Six years later, not only was Edith still alive, she was living the life of a middle-class German hausfrau, tending to her young daughter while her husband was serving as an officer in the German Army on the Russian front. She had given up her entire identity, had discarded all hope of seeing her family again, and had become what was called a "U-boat" -- she was a Jew submerged in Nazi Germany, masquerading as a loyal Aryan daughter of the Fatherland.
Edith survived when millions of other Jews were exterminated. What does that make her? In "The Nazi Officer's Wife," it becomes clear that she doesn't consider herself heroic. She does consider herself immensely fortunate, even blessed, to have lived through the horror of Hitler-era Germany.
Edith Hahn Beer tells her story of survival in an understated tone that makes her ordeal seem all the more harrowing. Today, we might have trouble understanding the position she was in.
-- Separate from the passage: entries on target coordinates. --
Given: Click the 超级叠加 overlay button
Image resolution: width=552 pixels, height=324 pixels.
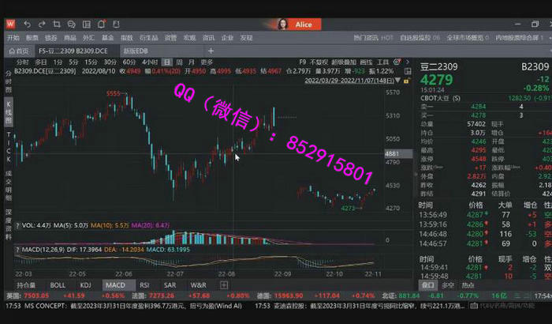Looking at the screenshot, I should [343, 62].
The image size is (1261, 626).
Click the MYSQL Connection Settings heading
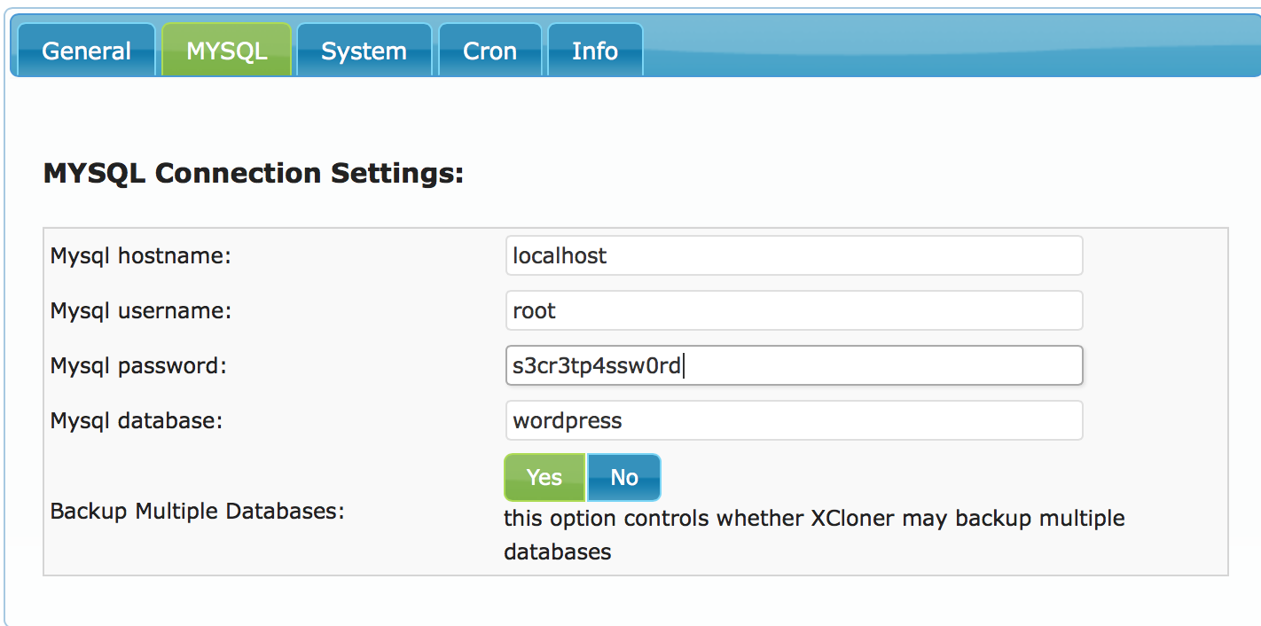coord(253,173)
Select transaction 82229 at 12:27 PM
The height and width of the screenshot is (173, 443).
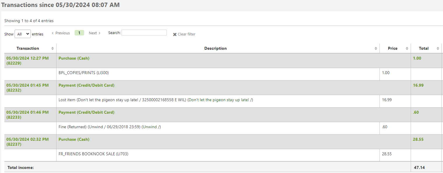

If anyone around her had discovered her true identity, she would have died instantly and excruciatingly. Never for a moment did she forget that. Not even at the moment her daughter was born. Edith worked as a Red Cross nurse and had heard women blurt out their most intimate secrets under anesthesia. When her time came, she refused drugs, opting for "natural" childbirth seven years before Dr. Lamaze introduced the concept to Western Europe.
Beer describes her younger self in Vienna as a rather starry-eyed dreamer who dared seek the university education usually reserved for young men. Her vision cleared quickly and dramatically once the Nazis took over her school. She reported for her final examination, which she needed to pass in order to practice law. A clerk informed her flatly she would not take the exam, she was no longer welcome in the school and she should get out. Five years of studies, up in smoke. "She turned her back on me," Beer writes. "I could feel her sense of triumph, her genuine satisfaction in destroying my life. It had a smell, I tell you -- like sweat, like lust."
It was the first of many hard lessons Edith Hahn Beer would learn as her world crumbled around her and a new, hostile one rose in its place. In the end, however, she expresses little bitterness over the hand fate dealt her. She didn't set out to dupe the Nazi war machine. It just worked out that way. She doesn't mask her scorn for the Germans and Austrians who stood by idly as the Holocaust unfolded. But she also doesn't overlook small acts of kindness that helped ease her own suffering.
"The Nazi Officer's Wife" could have been a flashy book filled with high drama and brimming over with grand emotion. That it isn't provides a reflection of the person telling the story. Edith Hahn Beer never wanted to be clever or brave, famous or notorious. She just wanted to stay alive.
L.D. Meagher is a senior writer at CNN Headline News. He has worked in broadcasting for 30 years.